It helps regulate muscle and nerve function, blood sugar levels and enhances your post-run recovery.
Everybody needs an adequate supply of magnesium in their diet for optimum health. But runners might rely on it more than most when it comes to boosting that post-training muscle recovery and preventing muscle cramping. This is because magnesium plays a vital role in regulating muscle and nerve function, as well as impacting blood sugar levels and blood pressure.
So why runners more than others? Because studies looking into the association between magnesium requirements and exercise performance have found that the need for magnesium actually increases as your physical activity levels go up.
The best way to get magnesium is has part of a balanced diet, including magnesium-rich foods like dark green leafy vegetables, such as spinach, whole grains, nuts, seeds. Some breakfast cereals are also fortified with the mineral.
What does magnesium do?
Magnesium is a nutrient that the body needs to stay healthy. ‘The mineral is required for energy production, muscle recovery and bone development,’ explains nutritionist Kim Pearson. ‘It protects us from oxidative damage, which is increased as a result of the energy produced when we run.’
Magnesium is also crucial for normal brain function, and essential for a whole series of enzyme reactions which impact your body, from bones to nerves.
Is magnesium good for runners?
Short answer: yes. If you are looking to improve your running performance and really optimise your ability to recover from hard sessions, as well as reduce tiredness, and regulate normal blood pressure, then making sure you have adequate magnesium is really important. There’s also thought to be a link between magnesium and a reduction of the accumulation of lactic acid during hard workouts.
How can I tell if I’m deficient in magnesium?
Some of the symptoms of a magnesium deficiency can unfortunately also have other causes – for instance, fatigue could also be caused by lifestyle factors or indeed iron deficiency.

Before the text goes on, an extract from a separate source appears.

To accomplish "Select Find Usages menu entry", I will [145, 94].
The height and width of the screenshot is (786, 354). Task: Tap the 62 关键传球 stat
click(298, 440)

Muscle spasms or cramps can also likewise have other causes. But certainly it’s important to check if you need to, because low magnesium levels over a long period can compromise your health – and even lead to osteoporosis. ‘Those typically at risk are people with gastrointestinal diseases or type 2 diabetes, elderly people and those who aren’t consuming optimal amounts in their diet’ explains Pearson.
If you have symptoms such as nausea, weakness, twitching, cramping or cardiac arrhythmia then please see your GP who can have your levels (along with other essential vitamins and minerals) tested.
How much magnesium per day?
Before you think about supplements, try to increase the amount of magnesium-rich foods in your diet. According to the NHS, the recommended daily intake for adults, aged 19-64, is 300mg a day for men and 270mg a day for women.
‘Include leafy greens in your diet – they are rich in magnesium,’ suggests Pearson. ‘Add a big handful of spinach to your post-run smoothie, or into a salad. Kale is also high in magnesium, while some nuts and seeds are heaving with the stuff.’
Best magnesium-rich foods
Magnesium is found naturally in many foods and even added to some fortified foods. You can get the daily recommended amounts of magnesium by eating a variety of foods, including the following:
Fruit & veg
• Kale 88mg per 100g
• Spinach 79mg per 100g
• Green peas 33mg per 100g
• Avocados 29mg per 100g
• Brazil nuts 350mg per 100g
• Cashew nuts 250mg per 100g
• Peanuts 160mg per 100g
• Walnuts 150mg per 100g
• Pumpkin seeds 590mg per 100g
• Sesame seeds 350mg per 100g
• Sunflower seeds 325mg per 100g
• Soybeans 280mg per 100g
• Tofu 60mg per 100g
• Lentils 36mg per 100g
• Raw pinto beans 176mg per 100g
What are the benefits of magnesium supplements?
Most people do in fact have sufficient levels of magnesium, especially if they eat a good amount of the foods listed above and generally follow a relatively healthy diet. But if not, then magnesium can also be found in multivitamin-mineral supplements, such as magnesium aspartate, magnesium citrate, magnesium lactate, and magnesium chloride.
Studies show that the more active you are, the more magnesium you need (since you can lose a lot of magnesium through sweat). So, for some runners, supplementing their diet with magnesium tablets simply means ensuring they have an adequate supply in their body.
However it’s important to remember that the amount of magnesium required varies from individual to individual and any concerns should be discussed with a medical professional.